__EXERCISE TASK__: List every line of the items that contains the string "name", copying each line in full.

begin RECORDS

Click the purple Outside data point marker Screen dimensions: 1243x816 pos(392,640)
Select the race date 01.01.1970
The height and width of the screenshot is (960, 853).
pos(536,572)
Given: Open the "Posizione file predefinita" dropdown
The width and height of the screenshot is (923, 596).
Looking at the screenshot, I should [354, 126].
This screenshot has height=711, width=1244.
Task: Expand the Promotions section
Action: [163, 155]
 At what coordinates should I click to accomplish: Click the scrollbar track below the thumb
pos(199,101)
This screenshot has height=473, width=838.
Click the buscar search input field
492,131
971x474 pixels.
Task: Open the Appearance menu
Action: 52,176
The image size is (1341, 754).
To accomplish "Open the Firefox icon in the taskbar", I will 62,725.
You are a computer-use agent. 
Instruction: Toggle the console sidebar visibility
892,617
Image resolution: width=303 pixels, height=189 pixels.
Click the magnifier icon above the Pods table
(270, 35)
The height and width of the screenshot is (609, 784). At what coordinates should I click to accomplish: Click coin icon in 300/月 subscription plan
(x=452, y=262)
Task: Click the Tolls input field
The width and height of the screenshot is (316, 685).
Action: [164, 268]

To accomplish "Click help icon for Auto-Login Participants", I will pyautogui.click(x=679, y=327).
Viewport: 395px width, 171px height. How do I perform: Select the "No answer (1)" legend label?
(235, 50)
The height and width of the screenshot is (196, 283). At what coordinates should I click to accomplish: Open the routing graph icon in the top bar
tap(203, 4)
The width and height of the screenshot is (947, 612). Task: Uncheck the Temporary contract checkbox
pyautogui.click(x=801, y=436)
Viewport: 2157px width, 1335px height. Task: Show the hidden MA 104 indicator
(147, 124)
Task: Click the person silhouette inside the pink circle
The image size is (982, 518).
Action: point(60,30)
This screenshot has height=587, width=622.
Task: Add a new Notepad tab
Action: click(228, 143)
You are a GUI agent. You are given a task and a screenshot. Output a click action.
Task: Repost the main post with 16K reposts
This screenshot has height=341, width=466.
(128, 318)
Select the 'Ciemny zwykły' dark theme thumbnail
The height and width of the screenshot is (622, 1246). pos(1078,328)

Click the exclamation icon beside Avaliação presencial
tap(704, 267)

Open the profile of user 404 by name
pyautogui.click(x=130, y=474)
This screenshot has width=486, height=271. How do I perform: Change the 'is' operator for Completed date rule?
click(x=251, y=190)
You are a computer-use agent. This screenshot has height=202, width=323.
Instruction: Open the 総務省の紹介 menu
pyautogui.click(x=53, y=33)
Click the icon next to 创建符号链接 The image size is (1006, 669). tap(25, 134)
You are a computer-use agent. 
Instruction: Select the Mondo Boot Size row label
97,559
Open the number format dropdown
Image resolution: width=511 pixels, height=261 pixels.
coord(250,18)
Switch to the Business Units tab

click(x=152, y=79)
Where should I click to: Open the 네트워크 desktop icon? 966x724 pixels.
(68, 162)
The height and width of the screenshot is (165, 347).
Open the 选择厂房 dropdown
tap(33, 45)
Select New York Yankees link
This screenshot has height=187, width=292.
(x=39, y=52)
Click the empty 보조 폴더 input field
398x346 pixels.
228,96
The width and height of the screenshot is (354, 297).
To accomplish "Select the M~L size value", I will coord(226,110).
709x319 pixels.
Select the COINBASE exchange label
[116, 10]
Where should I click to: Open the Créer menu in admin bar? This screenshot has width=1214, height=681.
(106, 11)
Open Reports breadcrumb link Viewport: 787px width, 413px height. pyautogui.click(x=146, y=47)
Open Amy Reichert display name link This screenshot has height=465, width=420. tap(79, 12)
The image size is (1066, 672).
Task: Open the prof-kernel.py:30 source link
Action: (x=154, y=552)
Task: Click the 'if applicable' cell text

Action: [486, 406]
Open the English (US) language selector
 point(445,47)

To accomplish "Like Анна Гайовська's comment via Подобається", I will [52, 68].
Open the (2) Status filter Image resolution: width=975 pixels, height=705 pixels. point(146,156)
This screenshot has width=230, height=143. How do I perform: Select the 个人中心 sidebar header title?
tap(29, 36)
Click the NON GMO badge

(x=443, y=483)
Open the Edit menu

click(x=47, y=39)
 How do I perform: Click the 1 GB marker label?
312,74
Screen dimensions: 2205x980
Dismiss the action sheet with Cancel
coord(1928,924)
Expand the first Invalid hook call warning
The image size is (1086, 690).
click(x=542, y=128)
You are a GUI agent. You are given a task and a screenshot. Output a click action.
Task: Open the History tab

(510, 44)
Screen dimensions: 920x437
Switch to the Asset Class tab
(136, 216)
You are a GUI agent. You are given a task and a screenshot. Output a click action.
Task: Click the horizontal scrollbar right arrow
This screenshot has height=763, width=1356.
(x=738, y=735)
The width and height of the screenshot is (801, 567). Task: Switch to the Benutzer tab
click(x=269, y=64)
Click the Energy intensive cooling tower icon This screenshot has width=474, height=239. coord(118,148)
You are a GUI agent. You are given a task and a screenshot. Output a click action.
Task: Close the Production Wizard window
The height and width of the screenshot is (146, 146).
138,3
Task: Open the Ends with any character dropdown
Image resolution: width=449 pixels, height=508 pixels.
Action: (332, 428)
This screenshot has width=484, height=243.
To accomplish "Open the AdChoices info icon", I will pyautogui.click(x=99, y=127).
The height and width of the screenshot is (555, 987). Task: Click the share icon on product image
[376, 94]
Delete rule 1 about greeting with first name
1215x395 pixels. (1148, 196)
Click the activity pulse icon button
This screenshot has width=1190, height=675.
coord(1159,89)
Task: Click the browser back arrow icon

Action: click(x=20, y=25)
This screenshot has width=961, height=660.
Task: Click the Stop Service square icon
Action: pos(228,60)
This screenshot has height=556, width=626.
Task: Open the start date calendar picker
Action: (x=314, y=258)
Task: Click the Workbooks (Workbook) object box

end RECORDS

__EXERCISE RESPONSE__:
Open the profile of user 404 by name
Open Amy Reichert display name link This screenshot has height=465, width=420. tap(79, 12)
Delete rule 1 about greeting with first name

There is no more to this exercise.